Special Guest Letter: Brown-Eyed Kentucky Gunslingers

Dear Rajon,

I wish I could say I never doubted that we’d both wake up this side of the trade deadline and you’d still be my point guard, but when it comes to the NBA these days, I don’t have that kind of faith. I still wonder if Danny Ainge leaks your name in trade talks to wind you up, because you play so damn well when you think the world is against you. Probably it’s high time for him to develop a new strategy, but this letter isn’t about my problems with the Celtics organization. It’s about you, Rajon, and the particular brand of beauty that comes from being a man born to the wrong time.

When faced with the possibility of a cancelled NBA season, I had to find new ways to justify my cable subscription, which I’d bought for the sole purpose of watching NBA games. I’ve struggled to care about Boardwalk Empire and The Walking Dead, but the TV show I find myself loving most, despite its more formulaic structure, or its absence of actors with Michael K. Williams-type cred, has been Justified. What I’ve realized, Rajon, while following your trade deadline noise, is that I have a crush on Raylan Givens because he reminds me of you. You and Deputy Marshal Givens share more than just Kentucky roots and lovely, inscrutable brown eyes. He belongs in an earlier time, when being a U.S. Marshal meant you could shoot when you wanted, and you belong in another lost time, when running the point meant it didn’t matter if you could shoot at all. You’re no sharpshooter, Rajon, but you’re a damn good gunslinger, and while your assists won't start you on the All-Star team and I’ve seen them a million times, it still makes me gasp when you stitch a pass through a crowded lane before I even realize you’re passing the ball. Last week against the Lakers, the whole If-Players-Wear-Dark Glasses-Will-We-Lose-Control-of-the-Game debate reared its absurd head, and Jeff Van Gundy was right to devote his commentary to how misguided this is. Nobody can look into your eyes and know how and when you’re going to draw. That’s the point.
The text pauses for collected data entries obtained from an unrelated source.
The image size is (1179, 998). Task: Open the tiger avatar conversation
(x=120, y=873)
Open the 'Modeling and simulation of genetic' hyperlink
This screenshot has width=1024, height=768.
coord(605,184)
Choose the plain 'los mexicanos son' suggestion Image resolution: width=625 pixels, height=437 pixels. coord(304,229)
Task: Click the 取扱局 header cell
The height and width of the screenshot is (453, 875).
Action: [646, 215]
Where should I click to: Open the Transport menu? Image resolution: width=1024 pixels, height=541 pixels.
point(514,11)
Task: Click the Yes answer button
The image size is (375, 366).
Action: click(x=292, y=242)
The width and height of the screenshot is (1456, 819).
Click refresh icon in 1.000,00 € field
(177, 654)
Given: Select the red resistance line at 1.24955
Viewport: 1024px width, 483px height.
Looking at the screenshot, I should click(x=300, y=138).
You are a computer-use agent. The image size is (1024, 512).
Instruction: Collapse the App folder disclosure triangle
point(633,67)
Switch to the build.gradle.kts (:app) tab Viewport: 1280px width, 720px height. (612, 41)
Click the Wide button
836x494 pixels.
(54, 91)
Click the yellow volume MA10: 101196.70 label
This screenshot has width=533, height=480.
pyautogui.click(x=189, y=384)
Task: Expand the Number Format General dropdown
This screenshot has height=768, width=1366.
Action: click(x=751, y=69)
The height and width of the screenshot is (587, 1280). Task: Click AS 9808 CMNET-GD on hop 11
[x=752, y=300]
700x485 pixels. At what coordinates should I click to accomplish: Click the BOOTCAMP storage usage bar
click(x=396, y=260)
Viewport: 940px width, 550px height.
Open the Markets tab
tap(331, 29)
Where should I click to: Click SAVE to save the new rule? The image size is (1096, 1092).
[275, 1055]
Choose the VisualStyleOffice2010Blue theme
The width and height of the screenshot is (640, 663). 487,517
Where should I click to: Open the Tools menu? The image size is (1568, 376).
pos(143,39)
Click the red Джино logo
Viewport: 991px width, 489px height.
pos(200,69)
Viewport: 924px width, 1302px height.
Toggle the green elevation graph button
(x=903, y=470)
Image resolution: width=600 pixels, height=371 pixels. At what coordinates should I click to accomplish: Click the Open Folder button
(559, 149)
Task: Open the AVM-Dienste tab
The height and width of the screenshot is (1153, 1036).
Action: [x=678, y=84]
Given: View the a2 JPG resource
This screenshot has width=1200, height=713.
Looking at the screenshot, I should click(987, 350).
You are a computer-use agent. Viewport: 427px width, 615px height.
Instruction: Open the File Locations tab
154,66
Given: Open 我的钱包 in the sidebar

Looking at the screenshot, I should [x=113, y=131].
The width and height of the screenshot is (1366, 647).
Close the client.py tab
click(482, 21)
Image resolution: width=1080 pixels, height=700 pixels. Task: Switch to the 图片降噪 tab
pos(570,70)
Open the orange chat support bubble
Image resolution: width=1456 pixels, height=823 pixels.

Since you’ve always been known to shoot from the hip, both on and off court, it has surprised me this past month to see so much buzz about trouble in the Celtics locker room. Of course, Boston sports media are notoriously two-faced about this kind of thing. Taking shots of Jack Daniels in 2004 was treated as exactly the kind of cowboy antics needed to win big, but the Sox won't crawl out from under Fried Chicken Gate 2011 for a few years at least. (Whenever that happens, and the booze and the wins start coming back to the Fenway clubhouse, I wish they'd consult a Kentucky boy like you or Raylan, and pick a decent bourbon.) Similarly, I don’t believe that all of a sudden, Rajon, you’ve started to jaw at those aging veterans, and all of a sudden, they have a problem with it. Like the frontier, as the Ubuntu Celtics disappear, they are being made into a myth. I don’t buy that anything has dramatically changed since 2008, which was only four years ago, and hardly qualifies as an “era.” Obama, like you, is still campaigning for his legitimacy, and as the President would surely tell you, your J hasn’t improved that much. This is always who you’ve been, Rajon, a sullen and slighted Federal Marshal of the point, and it’s because you’re a dying breed, not in spite of it, that I want you in the Celtics' future plans. No disrespect to Chris Paul and Russell Westbrook, who, I suppose, might be better players, but I don’t see either of them having the grit to go one-handed against Lebron James in a playoff fourth quarter, dislocated elbow dangling almost to their knees.

Abigail Greenbaum

P.S. And if you’re a little more on edge this season, who can blame you? Despite his continued grace in horseshoe moments, Paul Pierce looks so gassed right now I sometimes wonder if he’ll have the breath to trash talk while being carried off court in a wheelchair, let alone keep up with your transition offense.

P.P.S. I know plenty of folks who choose their NBA teams because of college basketball allegiances--why else were so many Louisianans on board when a certain former Celtic was grinning and spinning and drooling and drinking while driving and fighting for the last few years? But I’ve always been an NBA fan first, so I don’t see why it can’t work the other way. Pulling for the Celtics teaches you to love teams that the world has seriously good reasons to hate. Go Wildcats.